◆ Data lines:
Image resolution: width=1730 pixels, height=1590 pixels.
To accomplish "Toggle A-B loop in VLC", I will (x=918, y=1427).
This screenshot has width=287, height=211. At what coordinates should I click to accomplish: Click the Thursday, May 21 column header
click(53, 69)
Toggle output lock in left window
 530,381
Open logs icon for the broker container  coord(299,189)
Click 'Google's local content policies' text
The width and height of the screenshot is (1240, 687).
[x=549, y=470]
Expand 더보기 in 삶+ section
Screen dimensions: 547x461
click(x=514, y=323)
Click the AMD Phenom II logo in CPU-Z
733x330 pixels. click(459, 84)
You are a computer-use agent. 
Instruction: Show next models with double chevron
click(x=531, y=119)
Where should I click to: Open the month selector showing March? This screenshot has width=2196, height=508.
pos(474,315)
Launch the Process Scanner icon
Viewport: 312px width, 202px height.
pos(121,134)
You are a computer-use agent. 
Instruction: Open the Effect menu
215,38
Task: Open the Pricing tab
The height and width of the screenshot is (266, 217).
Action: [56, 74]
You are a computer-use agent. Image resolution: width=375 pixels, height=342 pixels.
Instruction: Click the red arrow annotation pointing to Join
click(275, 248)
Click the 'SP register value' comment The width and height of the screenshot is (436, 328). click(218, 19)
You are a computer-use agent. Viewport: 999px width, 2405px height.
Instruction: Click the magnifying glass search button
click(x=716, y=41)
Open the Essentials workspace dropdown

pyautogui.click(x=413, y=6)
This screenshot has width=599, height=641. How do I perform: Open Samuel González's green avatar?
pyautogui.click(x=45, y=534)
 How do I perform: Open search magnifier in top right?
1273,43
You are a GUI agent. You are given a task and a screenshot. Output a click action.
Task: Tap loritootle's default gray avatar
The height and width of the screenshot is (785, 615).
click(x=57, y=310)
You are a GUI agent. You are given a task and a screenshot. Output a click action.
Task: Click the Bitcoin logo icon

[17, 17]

◆ Task to complete: Rewrite every line of the data above as a Markdown table with the columns "Number" and "Line", numbering the rows in order and leaving out blank lines.

◆ Answer in full:
| Number | Line |
|---|---|
| 1 | Image resolution: width=1730 pixels, height=1590 pixels. |
| 2 | To accomplish "Toggle A-B loop in VLC", I will (x=918, y=1427). |
| 3 | This screenshot has width=287, height=211. At what coordinates should I click to accomplish: Click the Thursday, May 21 column header |
| 4 | click(53, 69) |
| 5 | Toggle output lock in left window |
| 6 |  530,381 |
| 7 | Open logs icon for the broker container  coord(299,189) |
| 8 | Click 'Google's local content policies' text |
| 9 | The width and height of the screenshot is (1240, 687). |
| 10 | [x=549, y=470] |
| 11 | Expand 더보기 in 삶+ section |
| 12 | Screen dimensions: 547x461 |
| 13 | click(x=514, y=323) |
| 14 | Click the AMD Phenom II logo in CPU-Z |
| 15 | 733x330 pixels. click(459, 84) |
| 16 | You are a computer-use agent.  |
| 17 | Instruction: Show next models with double chevron |
| 18 | click(x=531, y=119) |
| 19 | Where should I click to: Open the month selector showing March? This screenshot has width=2196, height=508. |
| 20 | pos(474,315) |
| 21 | Launch the Process Scanner icon |
| 22 | Viewport: 312px width, 202px height. |
| 23 | pos(121,134) |
| 24 | You are a computer-use agent.  |
| 25 | Instruction: Open the Effect menu |
| 26 | 215,38 |
| 27 | Task: Open the Pricing tab |
| 28 | The height and width of the screenshot is (266, 217). |
| 29 | Action: [56, 74] |
| 30 | You are a computer-use agent. Image resolution: width=375 pixels, height=342 pixels. |
| 31 | Instruction: Click the red arrow annotation pointing to Join |
| 32 | click(275, 248) |
| 33 | Click the 'SP register value' comment The width and height of the screenshot is (436, 328). click(218, 19) |
| 34 | You are a computer-use agent. Viewport: 999px width, 2405px height. |
| 35 | Instruction: Click the magnifying glass search button |
| 36 | click(x=716, y=41) |
| 37 | Open the Essentials workspace dropdown |
| 38 | pyautogui.click(x=413, y=6) |
| 39 | This screenshot has width=599, height=641. How do I perform: Open Samuel González's green avatar? |
| 40 | pyautogui.click(x=45, y=534) |
| 41 |  How do I perform: Open search magnifier in top right? |
| 42 | 1273,43 |
| 43 | You are a GUI agent. You are given a task and a screenshot. Output a click action. |
| 44 | Task: Tap loritootle's default gray avatar |
| 45 | The height and width of the screenshot is (785, 615). |
| 46 | click(x=57, y=310) |
| 47 | You are a GUI agent. You are given a task and a screenshot. Output a click action. |
| 48 | Task: Click the Bitcoin logo icon |
| 49 | [17, 17] |